Ingredienti per 4 persone

500 g di patate
400 g di cavolo cappuccio (o verza)
1 grossa cipolla
50 g di burro più il burro necessario a ungere una pirofila
80 g di formaggio cheddar grattugiato (oppure groviera, oppure parmigiano)
pepe nero di mulinello
sale

Deponete le patate in acqua fredda e salata e accendete il fuoco. Portate a ebollizione, abbassate la fiamma e fate fatele cuocere per 20 minuti. Toglietele dal fuoco, scolatele, lasciatele intiepidire e pelatele. Mettetele in una ciotola e schiacciatele grossolanamente con una forchetta. Tenetele da parte coperte.

Pulite il cavolo cappuccio (o la verza) eliminando le prime foglie, lavatelo, privatelo del torsolo e tagliatelo a strisce. Affettate la cipolla sottilmente oppure tritatela. Io preferisco il taglio a fettine, ma vi consiglio di provare anche la versione “tritata” per scegliere come più vi piace.

Fate sciogliere il burro in una padella e mettetevi a rosolare la cipolla a fuoco molto dolce per dieci minuti. Volendo alleggerire il piatto dal punto di vista dietetico, potete usare olio di oliva leggero e unire una noce di burro quando la cipolla sarà rosolata. Aggiungete il cavolo, salate e fate stufate per cinque minuti mescolando spesso. Riunite le patate schiacciate, mescolate bene e togliete dal fuoco. Incorporate due terzi del formaggio grattugiato, pepate, aggiustate di sale e mescolate ancora.

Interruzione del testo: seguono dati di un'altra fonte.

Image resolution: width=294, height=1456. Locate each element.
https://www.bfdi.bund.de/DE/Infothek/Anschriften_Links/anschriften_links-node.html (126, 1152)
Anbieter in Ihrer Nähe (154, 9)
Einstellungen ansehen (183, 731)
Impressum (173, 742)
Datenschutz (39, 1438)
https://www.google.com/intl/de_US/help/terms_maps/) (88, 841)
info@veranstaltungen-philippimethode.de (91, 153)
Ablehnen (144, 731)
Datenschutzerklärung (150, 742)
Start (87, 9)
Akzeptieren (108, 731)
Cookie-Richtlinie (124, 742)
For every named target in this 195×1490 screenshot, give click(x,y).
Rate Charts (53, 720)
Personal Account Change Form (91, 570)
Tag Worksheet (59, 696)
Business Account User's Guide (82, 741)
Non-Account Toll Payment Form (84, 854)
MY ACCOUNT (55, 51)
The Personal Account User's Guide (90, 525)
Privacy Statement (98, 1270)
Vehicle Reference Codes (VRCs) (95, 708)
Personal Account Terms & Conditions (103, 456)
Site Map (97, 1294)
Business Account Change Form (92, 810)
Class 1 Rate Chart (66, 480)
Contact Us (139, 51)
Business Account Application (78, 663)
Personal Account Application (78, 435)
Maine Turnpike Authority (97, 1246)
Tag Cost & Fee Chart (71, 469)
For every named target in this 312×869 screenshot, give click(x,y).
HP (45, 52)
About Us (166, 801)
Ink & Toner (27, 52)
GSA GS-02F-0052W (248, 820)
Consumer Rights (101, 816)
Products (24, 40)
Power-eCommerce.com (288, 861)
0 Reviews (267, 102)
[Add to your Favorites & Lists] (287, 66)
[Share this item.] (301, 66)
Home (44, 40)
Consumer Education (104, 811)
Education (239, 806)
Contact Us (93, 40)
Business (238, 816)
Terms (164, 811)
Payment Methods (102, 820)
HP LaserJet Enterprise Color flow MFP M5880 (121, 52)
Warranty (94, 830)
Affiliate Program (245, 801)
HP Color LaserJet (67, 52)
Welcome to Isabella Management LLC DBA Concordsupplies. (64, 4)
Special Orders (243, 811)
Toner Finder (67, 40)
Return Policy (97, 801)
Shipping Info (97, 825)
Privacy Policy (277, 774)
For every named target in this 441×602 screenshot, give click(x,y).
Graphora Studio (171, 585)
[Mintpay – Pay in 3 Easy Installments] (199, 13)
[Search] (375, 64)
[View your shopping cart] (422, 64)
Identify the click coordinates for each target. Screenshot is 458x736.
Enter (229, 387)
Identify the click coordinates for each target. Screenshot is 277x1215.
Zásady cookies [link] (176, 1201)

Imburrate una teglia, sistematevi il composto e fate cuocere in forno già caldo a 180 gradi per 20 minuti. Sfornate, cospargete con il restante formaggio e infornate di nuovo per un minuto, giusto il tempo perché il formaggio si fonda senza bruciacchiarsi.

Varianti:

Le più consuete sono la sostituizione della cipolla con il bianco di un grosso porro e l’aggiunta di mezzo bicchiere di latte quando si riuniscono le patate prima di passare il tutto al forno.